The European Commission’s leniency policy is viewed as a crucial tool for fighting cartels. In an attempt to encourage whistle blowers to come forward more readily, the Commission has announced that it has established a dedicated email address for leniency applicants and is now willing to accept confessions about anti-competitive conduct by email.
The European Commission’s leniency policy
Under the Commission’s leniency policy, companies engaged in cartel behaviour are able to receive immunity from fines, where they provide information that assists the Commission in proving cartel infringements. To gain immunity from fines under the leniency policy, a company which took part in the cartel must be the first participant to notify the Commission of the cartel and the information that it provides must enable the Commission to carry out ‘dawn raids’ at the premises of those other companies allegedly involved.
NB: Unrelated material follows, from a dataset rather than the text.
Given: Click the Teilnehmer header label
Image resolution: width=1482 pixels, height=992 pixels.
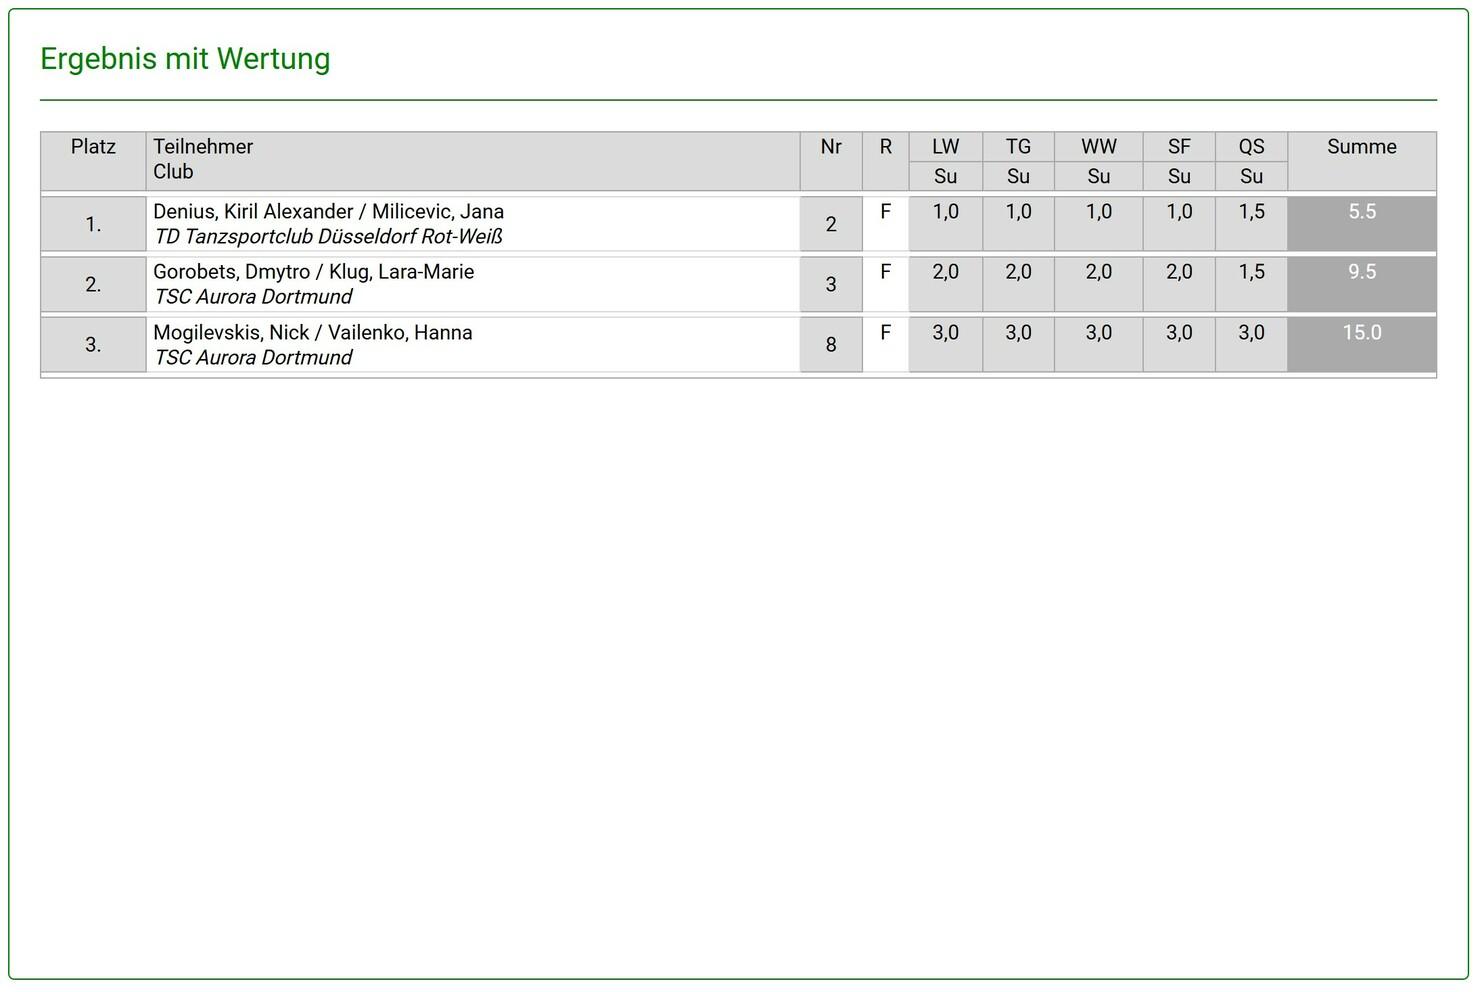Looking at the screenshot, I should pos(203,147).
Companies which are not the first to inform the Commission about the existence of the cartel are still able to materially reduce their fines by providing evidence that represents “significant added value” to the information that the Commission already has (the companies must also have terminated their participation in the cartel). The first company to meet these conditions is granted a 30%-to- 50% reduction, the second a 20%-to-30% reduction and subsequent companies up to a 20% reduction.
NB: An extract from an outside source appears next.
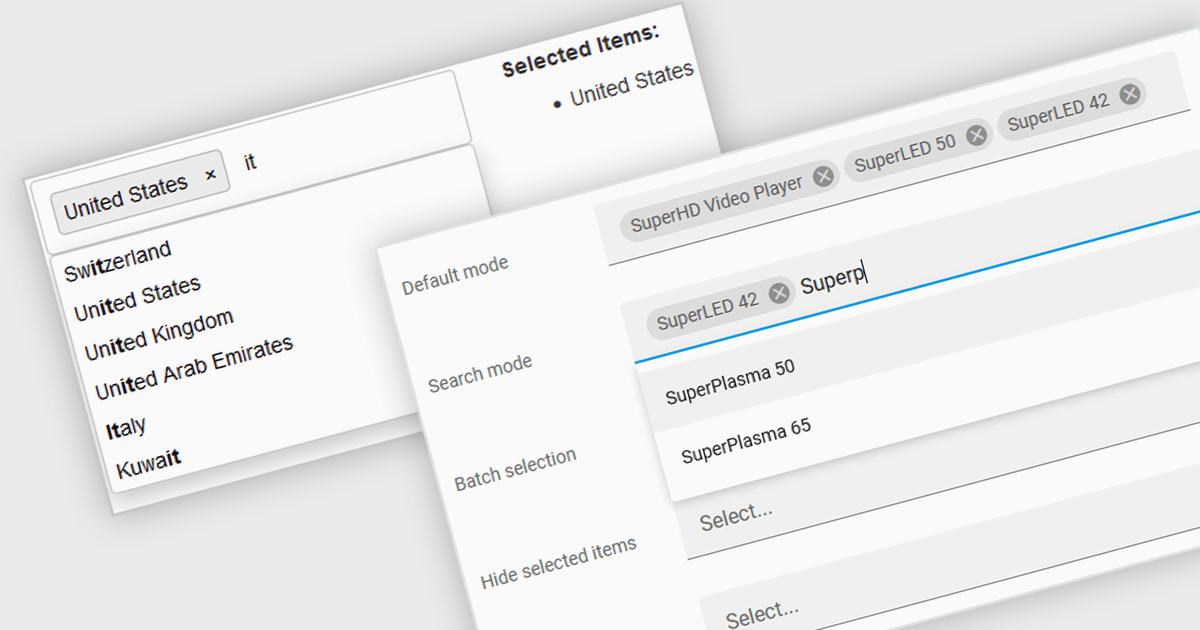Select Kuwait in the country list
1200x630 pixels.
(148, 463)
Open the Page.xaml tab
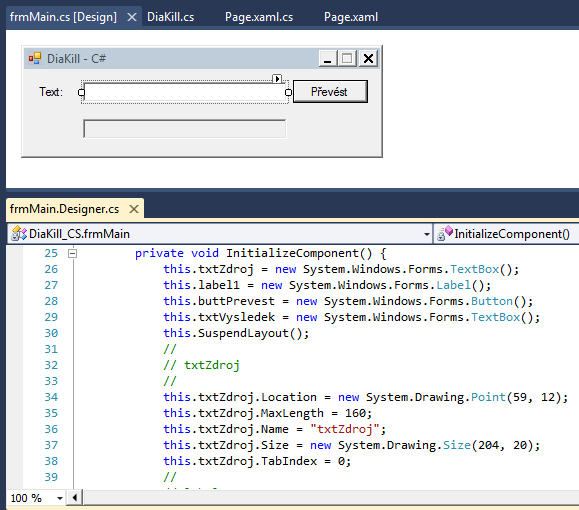579x510 pixels. (x=351, y=17)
Under the previous system, a dedicated fax number for reporting anti-competitive conduct was used to ensure that the precise date and time of the submission was recorded. However, from 1 January 2016, the fax number will no longer be active and all leniency applications must be made via email.
From a practical perspective, it is worth noting that the Commission has warned would-be whistleblowers that, due to technical constraints, the size of a single email sent to the leniency address should not exceed 15MB. This means that, in practice, where the information to be summited exceeds 15MB, it will have to be split across several emails in order to avoid the risk of the application being rejected by the server / not being received by the Commission.
Due to the potentially material differences in fines between being the first to place a marker down for leniency, coming third or even missing out completely, companies and their legal advisers will have to take extra care to ensure that there is no room for technical error in submission of applications. It would be a very costly mistake indeed if a company had to settle for a 50% reduction in fines rather than immunity due to an oversized email bouncing back.